→ **READING PASSAGE**:
■ ■ ■ ■ ■

The impact on plant profitability can be truly significant. PowerAdvocate and CERA’s research has indicated that competitive plants may realize a 6 to 24 percent increase in asset value by optimizing their O&M costs. This range takes into account different turbine models, different predictive market scenarios, and different regional markets. In every case, a plant using a methodology of static hours-limited or starts-limited “costs” fails to optimize the plant’s value.
Paul Schuster is a director at PowerAdvocate (www.poweradvocate.com), a leading supplier of operations and supply chain solutions to the power industry. Through a combination of software, data, and services, PowerAdvocate helps clients increase asset values, drive fleetwide improvements, and reduce costs in a complex and ever-changing environment.
Steven Taub is research director for Cambridge Energy Research Associates’ (CERA) Emerging Generation Technologies Advisory Service. CERA (www.cera.com), a wholly owned subsidiary of IHS Energy, is a leading advisor to international energy companies, governments, financial institutions, and technology providers. CERA delivers critical knowledge and independent analysis on energy markets, geopolitics, industry trends, and strategy in all major energy sectors-oil and refined products, natural gas, and electric power-on a global and regional basis.
Cost Optimization in Practice
In late 2004, a large utility company retained PowerAdvocate and CERA to assess the opportunity associated with more sophisticated treatment of turbine O&M costs in dispatching one of their combined-cycle units. The competitive market had squeezed spark spreads and the facility was clearly feeling the pain of having to cut fixed and variable costs to compete effectively in the constrained market.
The plant has two F-class turbines operating in a 2 on 1 configuration with maximum capacity at around 500 MW. In addition, the facility has an actual variable cost from non-maintenance activities of $1.00/MWh. The facility was on a starts-limited maintenance regime and was using a static, annually updated start-up charge number in its dispatching decision. Using this simple treatment of O&M costs and CERA’s long-term gas and power pricing scenarios yielded a plant valuation of $46/kW.
PowerAdvocate and CERA applied the optimization model over a number of predictive market scenarios for the facility, iterating over each period a different start-up hurdle, a shutdown hurdle, and a VOM number. The objective of the optimization program was to maximize the NPV of cash flows associated with the plant. As each period progressed, the model looked back at the decisions made, looked ahead at how market conditions had changed since its previous calculations, and adjusted the hurdle numbers appropriately.
The results were very promising: with the optimized treatment of O&M, the NPV of the plant’s cash flows increased by 23 percent while shifting the turbine from a starts-limited maintenance regime to that of an hours-limited regime. Maintenance costs actually increased by 16 percent (from $10.2 million to $12.1 million) due to operating the facility more and the NPV effects of moving outages forward, but revenues increased by $34 million, or nearly 10 percent (from $322.9 million to $357.1 million). This was more than sufficient to offset the increased maintenance and hourly non-maintenance costs.

■ ■ ■ ■ ■

→ **SOURCE DATA**:
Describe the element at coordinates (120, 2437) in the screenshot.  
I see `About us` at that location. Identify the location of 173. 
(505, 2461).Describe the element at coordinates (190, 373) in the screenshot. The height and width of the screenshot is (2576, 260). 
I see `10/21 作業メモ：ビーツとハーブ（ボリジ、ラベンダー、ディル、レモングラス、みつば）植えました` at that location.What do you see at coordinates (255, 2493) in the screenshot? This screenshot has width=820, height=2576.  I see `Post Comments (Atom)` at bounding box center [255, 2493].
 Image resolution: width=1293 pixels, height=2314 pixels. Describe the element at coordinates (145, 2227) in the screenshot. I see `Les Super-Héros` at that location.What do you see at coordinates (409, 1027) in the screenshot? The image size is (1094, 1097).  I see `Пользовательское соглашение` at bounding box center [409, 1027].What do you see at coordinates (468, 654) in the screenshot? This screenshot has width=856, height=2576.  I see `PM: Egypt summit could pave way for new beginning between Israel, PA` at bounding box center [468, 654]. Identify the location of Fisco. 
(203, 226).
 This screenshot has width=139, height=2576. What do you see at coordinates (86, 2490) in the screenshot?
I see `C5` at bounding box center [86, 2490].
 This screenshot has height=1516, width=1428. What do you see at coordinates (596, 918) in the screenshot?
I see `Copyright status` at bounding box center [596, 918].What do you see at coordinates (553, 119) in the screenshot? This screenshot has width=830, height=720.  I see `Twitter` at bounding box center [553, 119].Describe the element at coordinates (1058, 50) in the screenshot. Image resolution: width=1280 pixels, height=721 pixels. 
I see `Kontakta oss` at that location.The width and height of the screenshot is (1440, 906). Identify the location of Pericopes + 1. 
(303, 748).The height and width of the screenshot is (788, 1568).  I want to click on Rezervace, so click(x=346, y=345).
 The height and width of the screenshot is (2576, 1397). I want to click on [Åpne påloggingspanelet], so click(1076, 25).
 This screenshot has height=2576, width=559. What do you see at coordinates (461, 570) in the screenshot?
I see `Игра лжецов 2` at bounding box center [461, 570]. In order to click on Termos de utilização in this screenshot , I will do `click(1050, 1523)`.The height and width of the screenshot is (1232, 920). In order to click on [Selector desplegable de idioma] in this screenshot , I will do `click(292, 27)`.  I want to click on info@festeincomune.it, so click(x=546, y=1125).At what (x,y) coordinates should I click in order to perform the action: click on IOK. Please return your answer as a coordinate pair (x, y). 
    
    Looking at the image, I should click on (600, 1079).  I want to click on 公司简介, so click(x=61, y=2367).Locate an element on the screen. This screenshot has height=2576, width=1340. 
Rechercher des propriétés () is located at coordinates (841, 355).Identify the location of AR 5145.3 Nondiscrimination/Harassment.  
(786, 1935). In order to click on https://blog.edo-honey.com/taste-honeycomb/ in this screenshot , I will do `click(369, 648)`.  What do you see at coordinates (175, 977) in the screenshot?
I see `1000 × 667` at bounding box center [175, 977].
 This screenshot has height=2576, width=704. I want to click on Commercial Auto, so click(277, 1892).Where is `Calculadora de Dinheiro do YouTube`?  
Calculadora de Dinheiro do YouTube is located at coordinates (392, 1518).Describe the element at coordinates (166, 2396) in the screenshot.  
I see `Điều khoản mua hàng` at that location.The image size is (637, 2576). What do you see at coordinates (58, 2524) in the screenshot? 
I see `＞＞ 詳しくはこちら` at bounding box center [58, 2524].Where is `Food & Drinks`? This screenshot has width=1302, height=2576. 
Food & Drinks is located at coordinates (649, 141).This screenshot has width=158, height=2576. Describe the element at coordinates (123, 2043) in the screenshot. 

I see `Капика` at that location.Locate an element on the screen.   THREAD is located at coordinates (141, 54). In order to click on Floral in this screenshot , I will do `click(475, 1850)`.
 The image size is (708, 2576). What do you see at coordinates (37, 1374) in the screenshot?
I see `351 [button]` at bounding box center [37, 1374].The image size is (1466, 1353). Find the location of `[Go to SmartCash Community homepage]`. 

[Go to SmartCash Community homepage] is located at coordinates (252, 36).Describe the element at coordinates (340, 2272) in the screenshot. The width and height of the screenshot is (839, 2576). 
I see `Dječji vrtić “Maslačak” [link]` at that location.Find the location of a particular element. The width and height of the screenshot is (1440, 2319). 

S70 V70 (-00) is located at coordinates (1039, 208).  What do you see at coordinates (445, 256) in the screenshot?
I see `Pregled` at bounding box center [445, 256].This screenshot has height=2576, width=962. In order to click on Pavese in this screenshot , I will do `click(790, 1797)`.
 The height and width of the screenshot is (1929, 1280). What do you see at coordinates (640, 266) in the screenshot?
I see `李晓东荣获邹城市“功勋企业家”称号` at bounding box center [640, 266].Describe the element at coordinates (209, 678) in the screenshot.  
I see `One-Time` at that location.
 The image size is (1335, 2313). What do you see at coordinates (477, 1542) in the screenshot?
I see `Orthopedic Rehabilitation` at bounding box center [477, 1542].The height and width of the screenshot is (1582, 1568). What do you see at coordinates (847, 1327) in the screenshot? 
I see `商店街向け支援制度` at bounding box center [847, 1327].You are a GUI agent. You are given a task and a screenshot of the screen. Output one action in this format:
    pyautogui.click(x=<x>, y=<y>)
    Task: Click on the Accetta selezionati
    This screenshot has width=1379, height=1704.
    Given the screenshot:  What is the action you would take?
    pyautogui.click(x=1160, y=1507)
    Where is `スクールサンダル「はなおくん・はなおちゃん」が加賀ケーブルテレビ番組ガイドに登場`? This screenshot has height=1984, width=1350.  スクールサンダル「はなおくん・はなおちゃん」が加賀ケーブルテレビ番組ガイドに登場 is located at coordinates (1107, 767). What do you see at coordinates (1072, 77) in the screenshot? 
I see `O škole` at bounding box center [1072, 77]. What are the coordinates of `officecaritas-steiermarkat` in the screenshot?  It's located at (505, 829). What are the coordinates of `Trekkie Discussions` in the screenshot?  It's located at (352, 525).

■ ■ ■ ■ ■

→ **WHAT THE TASK REQUIRES**: Using the passage on turbine O&M costs, decide whether each statement agrees with it, answering yes or no and quoting the deciding words: 1. The combined-cycle plant in the case study has a maximum capacity of around 500 MW. 2. Maintenance costs went down once O&M treatment was optimized. 3. The utility company brought in PowerAdvocate and CERA in late 2005. The lines have nothing to do with the text.

→ **ANSWER SPACE**:
1. Yes: "maximum capacity at around 500 MW"
2. No: "Maintenance costs actually increased by 16 percent (from $10.2 million to $12.1 million)"
3. No: "In late 2004, a large utility company retained PowerAdvocate and CERA"